▶ Exercise prompt
Copy the entries word for word, from the first line through the line containing "What are the", including that line.

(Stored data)

::::::::

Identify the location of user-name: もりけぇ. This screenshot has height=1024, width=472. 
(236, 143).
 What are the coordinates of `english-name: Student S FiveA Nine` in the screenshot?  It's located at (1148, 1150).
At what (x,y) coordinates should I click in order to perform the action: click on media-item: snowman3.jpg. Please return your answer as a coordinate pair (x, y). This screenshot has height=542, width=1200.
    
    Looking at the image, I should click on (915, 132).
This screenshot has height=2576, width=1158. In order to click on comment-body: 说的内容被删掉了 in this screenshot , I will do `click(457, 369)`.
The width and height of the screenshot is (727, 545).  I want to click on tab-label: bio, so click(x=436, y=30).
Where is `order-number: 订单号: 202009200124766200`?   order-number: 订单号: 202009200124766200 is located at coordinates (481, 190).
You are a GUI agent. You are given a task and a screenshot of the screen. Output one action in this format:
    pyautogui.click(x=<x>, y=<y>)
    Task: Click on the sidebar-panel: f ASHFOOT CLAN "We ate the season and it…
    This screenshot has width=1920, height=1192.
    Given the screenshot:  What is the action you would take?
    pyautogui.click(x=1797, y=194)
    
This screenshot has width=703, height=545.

::::::::

▶ Answer section
Identify the location of user-name: もりけぇ. This screenshot has height=1024, width=472. 
(236, 143).
 What are the coordinates of `english-name: Student S FiveA Nine` in the screenshot?  It's located at (1148, 1150).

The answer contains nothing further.